(Collected data entries)
______________________________

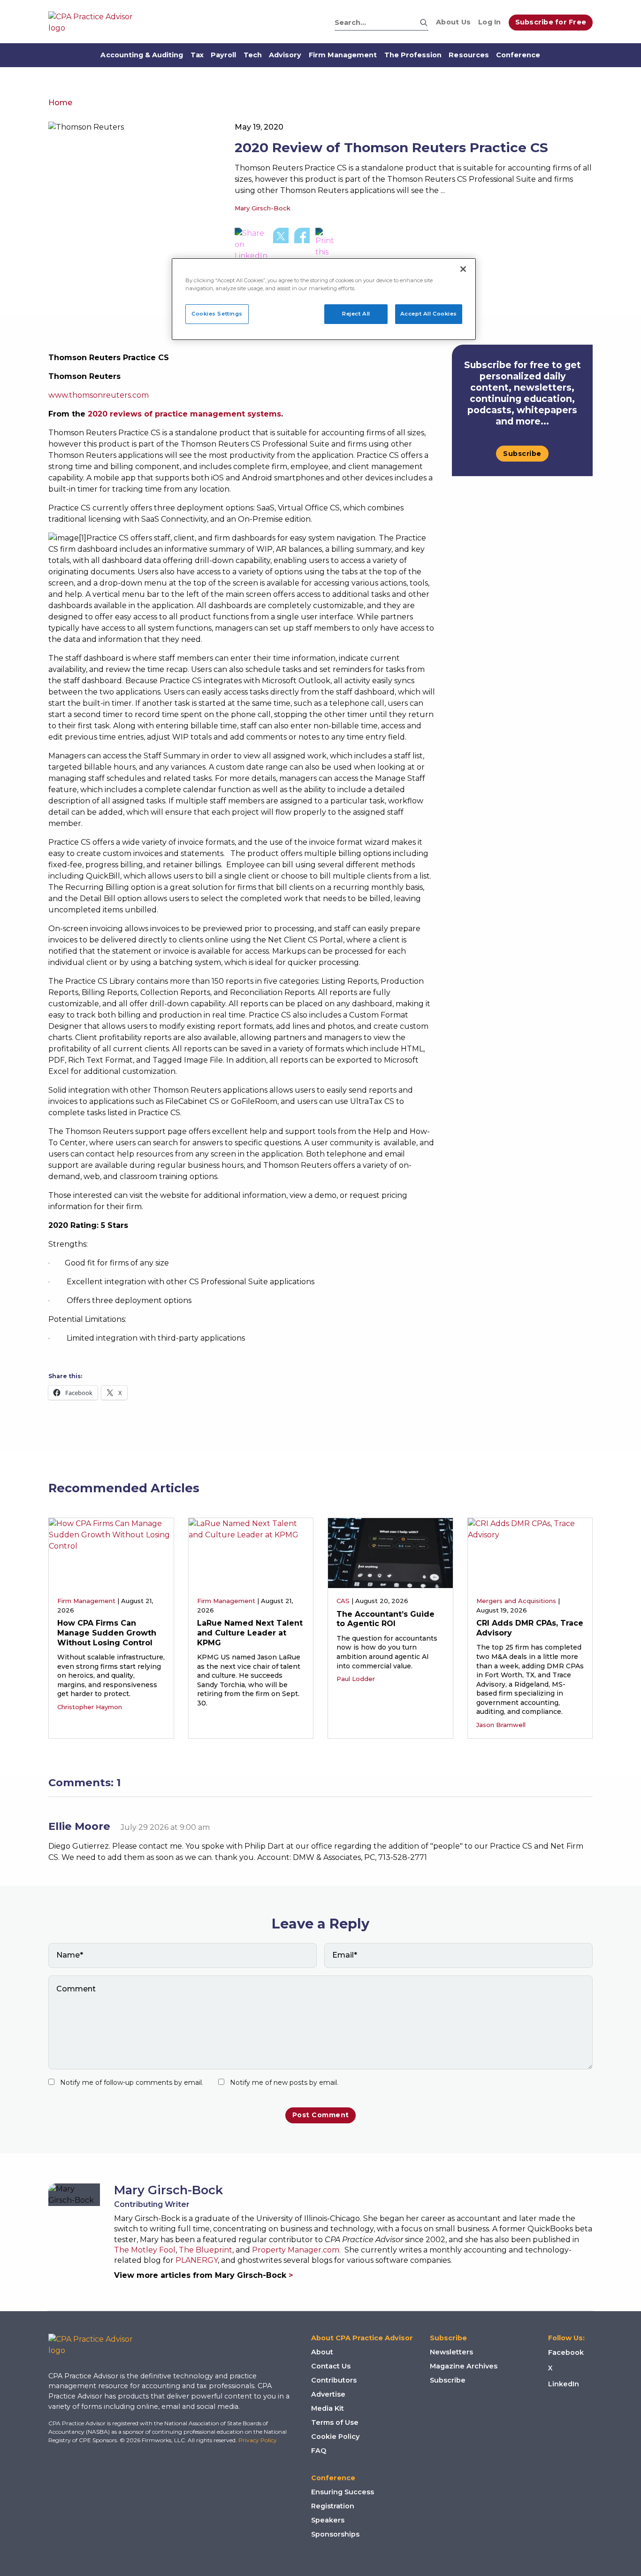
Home (60, 102)
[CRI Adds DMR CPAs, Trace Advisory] (530, 1552)
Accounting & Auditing (141, 55)
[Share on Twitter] (281, 248)
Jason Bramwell (501, 1724)
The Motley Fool (145, 2249)
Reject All (356, 313)
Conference (518, 55)
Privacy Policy (257, 2440)
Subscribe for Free (551, 22)
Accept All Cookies (428, 313)
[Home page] (95, 22)
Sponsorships (335, 2534)
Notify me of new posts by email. (284, 2082)
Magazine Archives (463, 2366)
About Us (453, 22)
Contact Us (331, 2366)
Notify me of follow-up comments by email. (131, 2082)
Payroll (223, 55)
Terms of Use (335, 2422)
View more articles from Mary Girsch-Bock (203, 2275)
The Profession (413, 55)
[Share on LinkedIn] (251, 248)
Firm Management (343, 55)
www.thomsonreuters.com (98, 395)
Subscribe (522, 453)
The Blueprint (205, 2249)
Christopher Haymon (89, 1707)
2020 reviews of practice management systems (184, 413)
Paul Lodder (355, 1678)
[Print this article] (327, 248)
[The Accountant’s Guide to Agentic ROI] (390, 1552)
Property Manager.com (295, 2249)
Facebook (566, 2352)
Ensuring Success (342, 2492)
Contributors (334, 2380)
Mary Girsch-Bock (262, 208)
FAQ (318, 2450)
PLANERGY (197, 2260)
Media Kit (327, 2408)
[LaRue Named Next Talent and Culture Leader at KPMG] (251, 1552)
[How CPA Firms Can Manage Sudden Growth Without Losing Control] (111, 1552)
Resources (468, 55)
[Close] (463, 269)
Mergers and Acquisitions (516, 1600)
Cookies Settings (217, 313)
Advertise (328, 2394)
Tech (253, 55)
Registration (332, 2506)
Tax (197, 55)
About (322, 2352)
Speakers (327, 2520)
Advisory (285, 55)
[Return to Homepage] (97, 2345)
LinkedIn (563, 2384)
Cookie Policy (335, 2436)
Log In (489, 22)
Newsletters (451, 2352)
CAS (343, 1600)
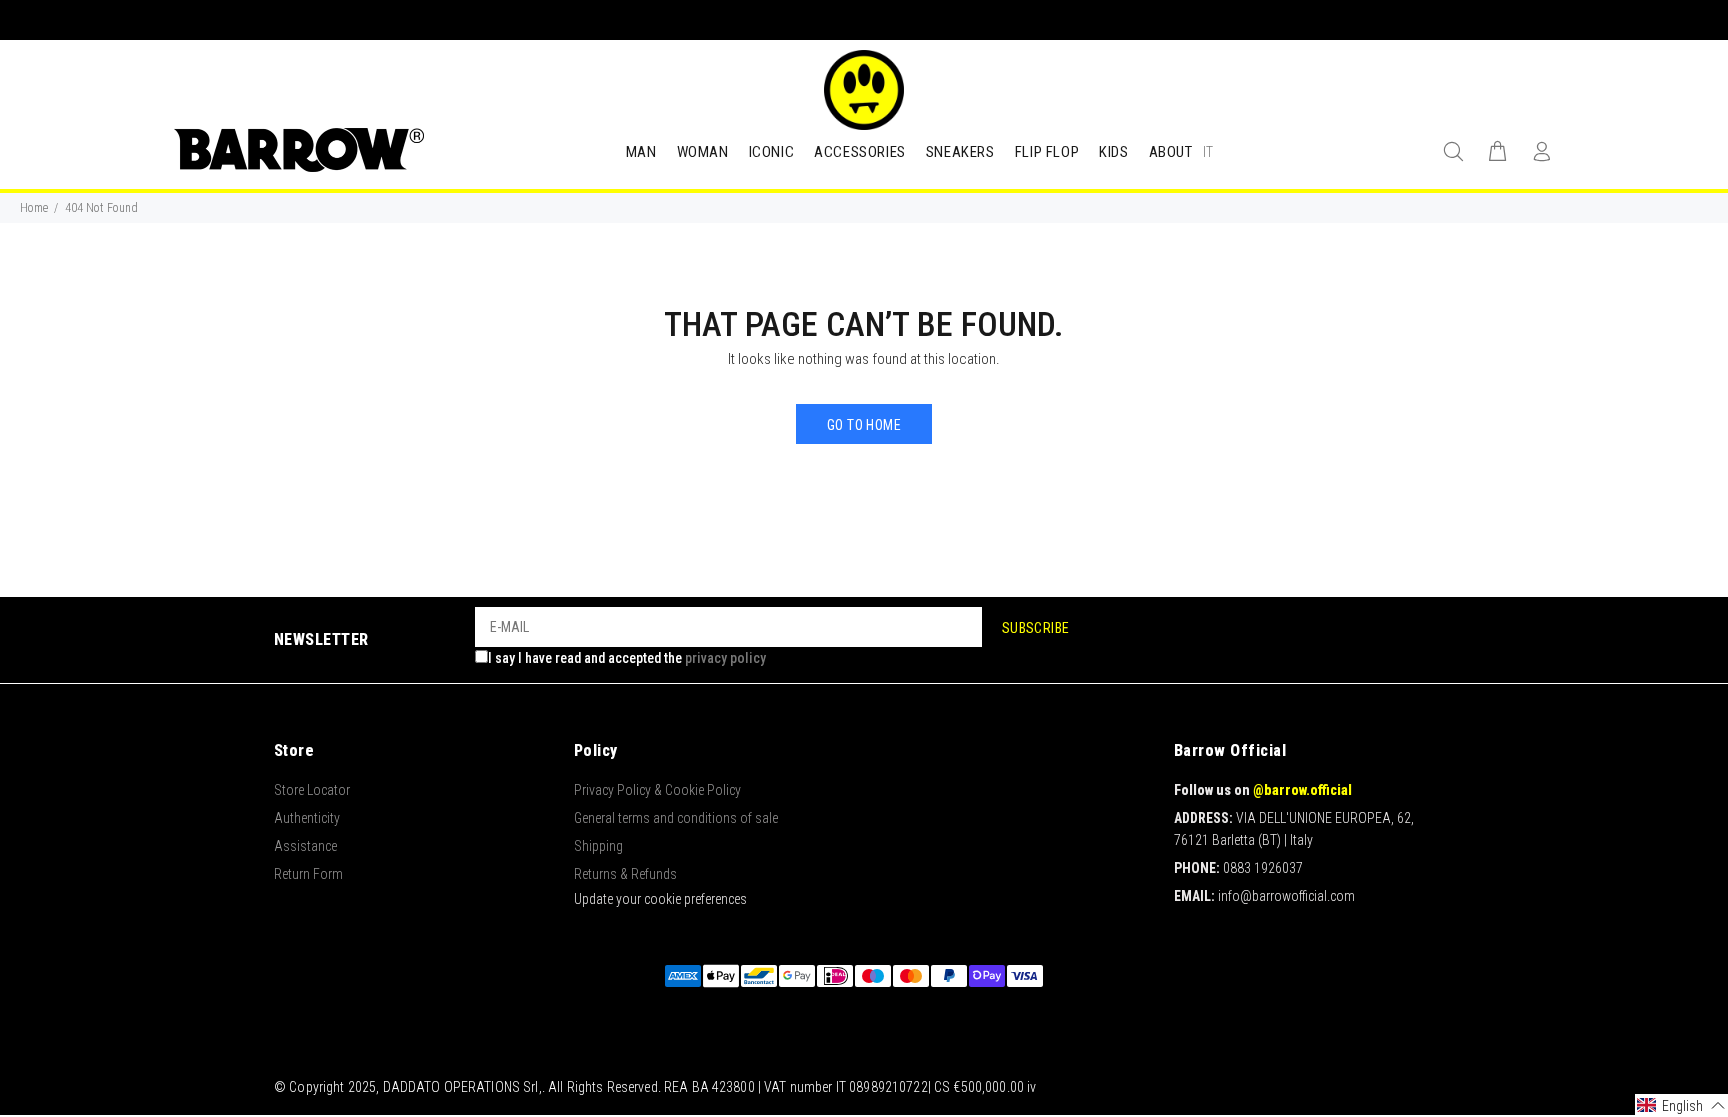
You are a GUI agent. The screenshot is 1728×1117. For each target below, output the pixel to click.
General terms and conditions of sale (676, 818)
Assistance (305, 846)
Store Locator (312, 790)
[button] (1681, 1105)
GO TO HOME (864, 425)
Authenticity (307, 818)
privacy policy (725, 658)
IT (1208, 152)
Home (34, 208)
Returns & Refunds (625, 874)
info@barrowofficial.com (1286, 896)
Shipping (598, 846)
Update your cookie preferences (660, 899)
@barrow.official (1302, 790)
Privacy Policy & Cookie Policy (657, 790)
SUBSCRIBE (1036, 628)
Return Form (308, 874)
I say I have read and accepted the (627, 658)
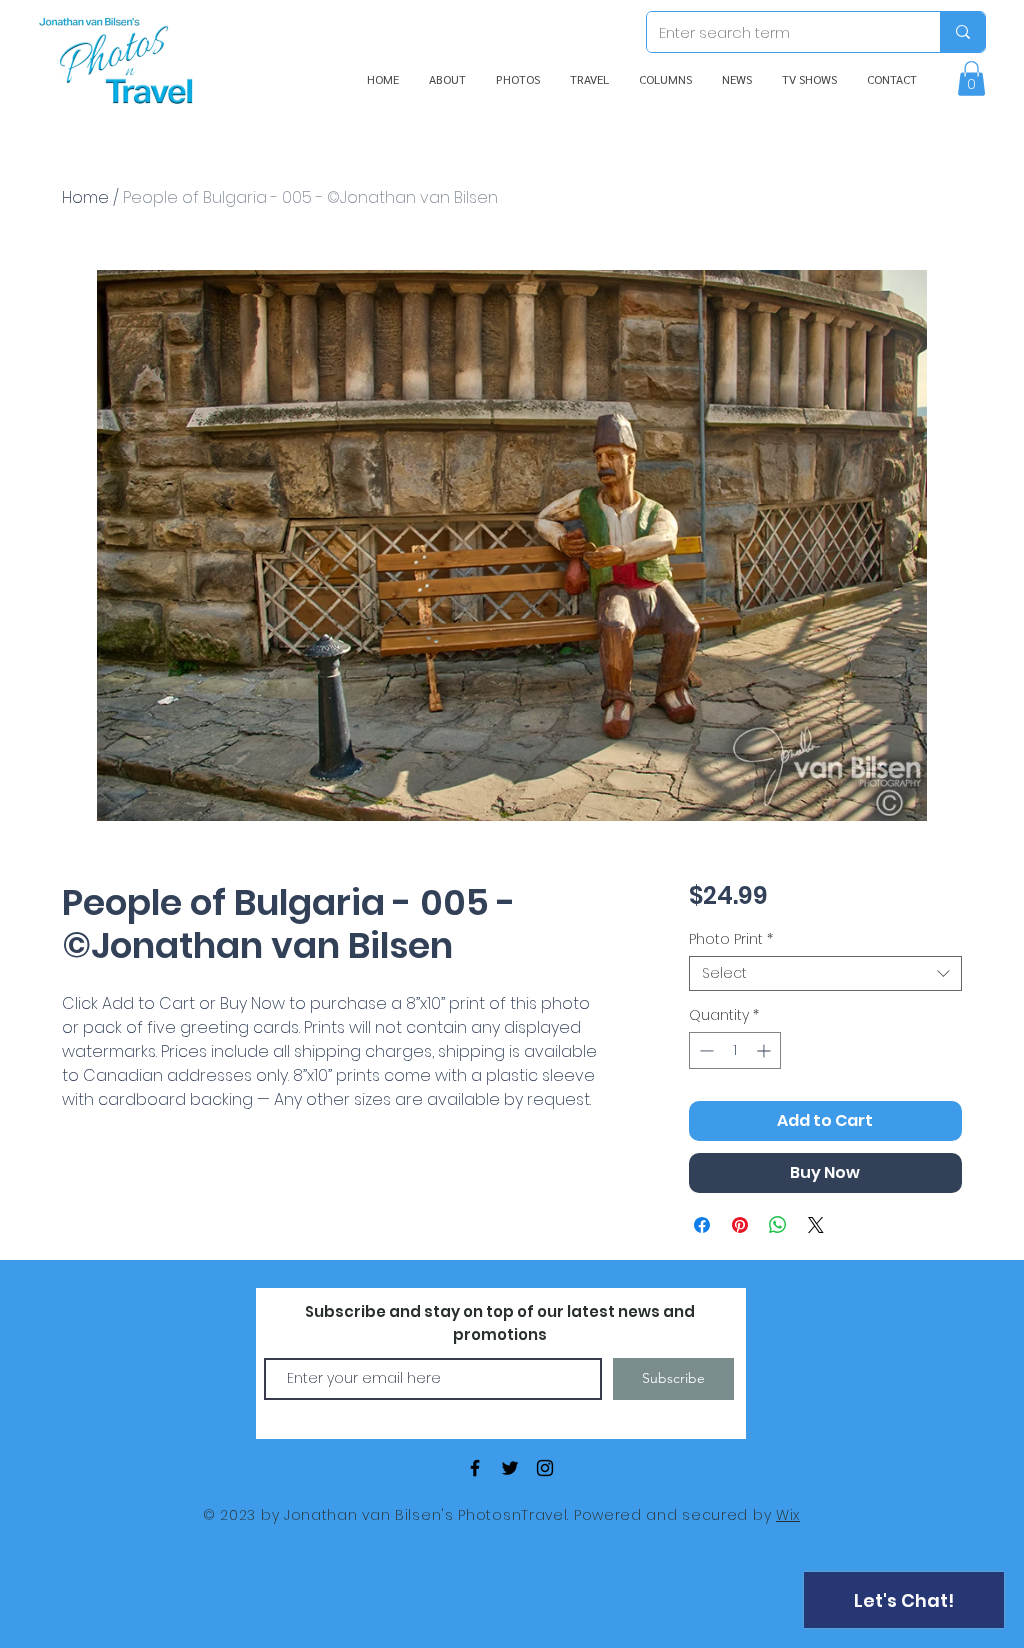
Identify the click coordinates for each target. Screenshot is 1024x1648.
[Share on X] (816, 1225)
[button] (971, 78)
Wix (788, 1515)
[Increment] (765, 1050)
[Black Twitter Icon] (510, 1468)
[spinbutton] (735, 1050)
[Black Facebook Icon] (475, 1468)
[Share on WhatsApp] (778, 1225)
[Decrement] (704, 1050)
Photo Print (731, 939)
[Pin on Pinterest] (740, 1225)
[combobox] (825, 973)
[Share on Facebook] (702, 1225)
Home (85, 197)
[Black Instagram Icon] (545, 1468)
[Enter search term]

______________________________

▸ Task requirements
Set down the entries above again exactly, minus any image.

▸ Answer space
Home (60, 102)
[CRI Adds DMR CPAs, Trace Advisory] (530, 1552)
Accounting & Auditing (141, 55)
[Share on Twitter] (281, 248)
Jason Bramwell (501, 1724)
The Motley Fool (145, 2249)
Reject All (356, 313)
Conference (518, 55)
Privacy Policy (257, 2440)
Subscribe for Free (551, 22)
Accept All Cookies (428, 313)
[Home page] (95, 22)
Sponsorships (335, 2534)
Notify me of new posts by email. (284, 2082)
Magazine Archives (463, 2366)
About Us (453, 22)
Contact Us (331, 2366)
Notify me of follow-up comments by email. (131, 2082)
Payroll (223, 55)
Terms of Use (335, 2422)
View more articles from Mary Girsch-Bock (203, 2275)
The Profession (413, 55)
[Share on LinkedIn] (251, 248)
Firm Management (343, 55)
www.thomsonreuters.com (98, 395)
Subscribe (522, 453)
The Blueprint (205, 2249)
Christopher Haymon (89, 1707)
2020 reviews of practice management systems (184, 413)
Paul Lodder (355, 1678)
[Print this article] (327, 248)
[The Accountant’s Guide to Agentic ROI] (390, 1552)
Property Manager.com (295, 2249)
Facebook (566, 2352)
Ensuring Success (342, 2492)
Contributors (334, 2380)
Mary Girsch-Bock (262, 208)
FAQ (318, 2450)
PLANERGY (197, 2260)
Media Kit (327, 2408)
[LaRue Named Next Talent and Culture Leader at KPMG] (251, 1552)
[How CPA Firms Can Manage Sudden Growth Without Losing Control] (111, 1552)
Resources (468, 55)
[Close] (463, 269)
Mergers and Acquisitions (516, 1600)
Cookies Settings (217, 313)
Advertise (328, 2394)
Tech (253, 55)
Registration (332, 2506)
Tax (197, 55)
About (322, 2352)
Speakers (327, 2520)
Advisory (285, 55)
[Return to Homepage] (97, 2345)
LinkedIn (563, 2384)
Cookie Policy (335, 2436)
Log In (489, 22)
Newsletters (451, 2352)
CAS (343, 1600)
You are a GUI agent. The screenshot is 1728×1117. For each target below, output the pixel to click.
General terms and conditions of sale (676, 818)
Assistance (305, 846)
Store Locator (312, 790)
[button] (1681, 1105)
GO TO HOME (864, 425)
Authenticity (307, 818)
privacy policy (725, 658)
IT (1208, 152)
Home (34, 208)
Returns & Refunds (625, 874)
info@barrowofficial.com (1286, 896)
Shipping (598, 846)
Update your cookie preferences (660, 899)
@barrow.official (1302, 790)
Privacy Policy & Cookie Policy (657, 790)
SUBSCRIBE (1036, 628)
Return Form (308, 874)
I say I have read and accepted the (627, 658)
Identify the click coordinates for each target. Screenshot is 1024x1648.
[Share on X] (816, 1225)
[button] (971, 78)
Wix (788, 1515)
[Increment] (765, 1050)
[Black Twitter Icon] (510, 1468)
[spinbutton] (735, 1050)
[Black Facebook Icon] (475, 1468)
[Share on WhatsApp] (778, 1225)
[Decrement] (704, 1050)
Photo Print (731, 939)
[Pin on Pinterest] (740, 1225)
[combobox] (825, 973)
[Share on Facebook] (702, 1225)
Home (85, 197)
[Black Instagram Icon] (545, 1468)
[Enter search term]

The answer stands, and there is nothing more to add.